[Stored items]
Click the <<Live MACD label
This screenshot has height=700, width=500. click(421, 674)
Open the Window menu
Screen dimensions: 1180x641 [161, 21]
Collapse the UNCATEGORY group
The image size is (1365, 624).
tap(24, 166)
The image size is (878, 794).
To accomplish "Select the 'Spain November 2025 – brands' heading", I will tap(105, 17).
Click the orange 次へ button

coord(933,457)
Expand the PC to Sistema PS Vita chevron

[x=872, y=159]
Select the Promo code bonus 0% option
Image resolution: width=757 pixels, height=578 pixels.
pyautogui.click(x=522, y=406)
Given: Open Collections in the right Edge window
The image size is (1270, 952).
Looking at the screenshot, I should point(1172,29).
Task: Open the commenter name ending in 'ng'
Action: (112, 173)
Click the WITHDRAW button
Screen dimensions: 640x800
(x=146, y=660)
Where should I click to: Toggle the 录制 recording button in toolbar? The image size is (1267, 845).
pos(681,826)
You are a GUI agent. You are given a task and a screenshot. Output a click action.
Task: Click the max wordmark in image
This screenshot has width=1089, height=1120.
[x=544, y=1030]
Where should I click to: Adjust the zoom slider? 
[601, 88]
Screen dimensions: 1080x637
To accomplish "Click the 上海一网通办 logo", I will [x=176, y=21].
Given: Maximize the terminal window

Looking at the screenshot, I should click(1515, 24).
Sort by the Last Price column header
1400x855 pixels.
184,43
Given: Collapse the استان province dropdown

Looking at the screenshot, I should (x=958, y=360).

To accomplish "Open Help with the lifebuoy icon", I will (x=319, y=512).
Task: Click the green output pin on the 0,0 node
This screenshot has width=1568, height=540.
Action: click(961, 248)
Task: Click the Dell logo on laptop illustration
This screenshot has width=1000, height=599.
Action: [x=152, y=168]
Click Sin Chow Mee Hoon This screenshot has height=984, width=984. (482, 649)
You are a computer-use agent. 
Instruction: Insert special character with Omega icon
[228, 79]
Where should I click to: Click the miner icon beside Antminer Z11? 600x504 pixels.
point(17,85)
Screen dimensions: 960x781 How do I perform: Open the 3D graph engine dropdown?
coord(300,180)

* _Exercise_
Could you write out all the records exactly, please?

* _Solution below_
Click the <<Live MACD label
This screenshot has height=700, width=500. click(421, 674)
Open the Window menu
Screen dimensions: 1180x641 [161, 21]
Collapse the UNCATEGORY group
The image size is (1365, 624).
tap(24, 166)
The image size is (878, 794).
To accomplish "Select the 'Spain November 2025 – brands' heading", I will tap(105, 17).
Click the orange 次へ button

coord(933,457)
Expand the PC to Sistema PS Vita chevron

[x=872, y=159]
Select the Promo code bonus 0% option
Image resolution: width=757 pixels, height=578 pixels.
pyautogui.click(x=522, y=406)
Given: Open Collections in the right Edge window
The image size is (1270, 952).
Looking at the screenshot, I should point(1172,29).
Task: Open the commenter name ending in 'ng'
Action: (112, 173)
Click the WITHDRAW button
Screen dimensions: 640x800
(x=146, y=660)
Where should I click to: Toggle the 录制 recording button in toolbar? The image size is (1267, 845).
pos(681,826)
You are a GUI agent. You are given a task and a screenshot. Output a click action.
Task: Click the max wordmark in image
This screenshot has width=1089, height=1120.
[x=544, y=1030]
Where should I click to: Adjust the zoom slider? 
[601, 88]
Screen dimensions: 1080x637
To accomplish "Click the 上海一网通办 logo", I will [x=176, y=21].
Given: Maximize the terminal window

Looking at the screenshot, I should click(1515, 24).
Sort by the Last Price column header
1400x855 pixels.
184,43
Given: Collapse the استان province dropdown

Looking at the screenshot, I should (x=958, y=360).

To accomplish "Open Help with the lifebuoy icon", I will (x=319, y=512).
Task: Click the green output pin on the 0,0 node
This screenshot has width=1568, height=540.
Action: click(961, 248)
Task: Click the Dell logo on laptop illustration
This screenshot has width=1000, height=599.
Action: [x=152, y=168]
Click Sin Chow Mee Hoon This screenshot has height=984, width=984. (482, 649)
You are a computer-use agent. 
Instruction: Insert special character with Omega icon
[228, 79]
Where should I click to: Click the miner icon beside Antminer Z11? 600x504 pixels.
point(17,85)
Screen dimensions: 960x781 How do I perform: Open the 3D graph engine dropdown?
coord(300,180)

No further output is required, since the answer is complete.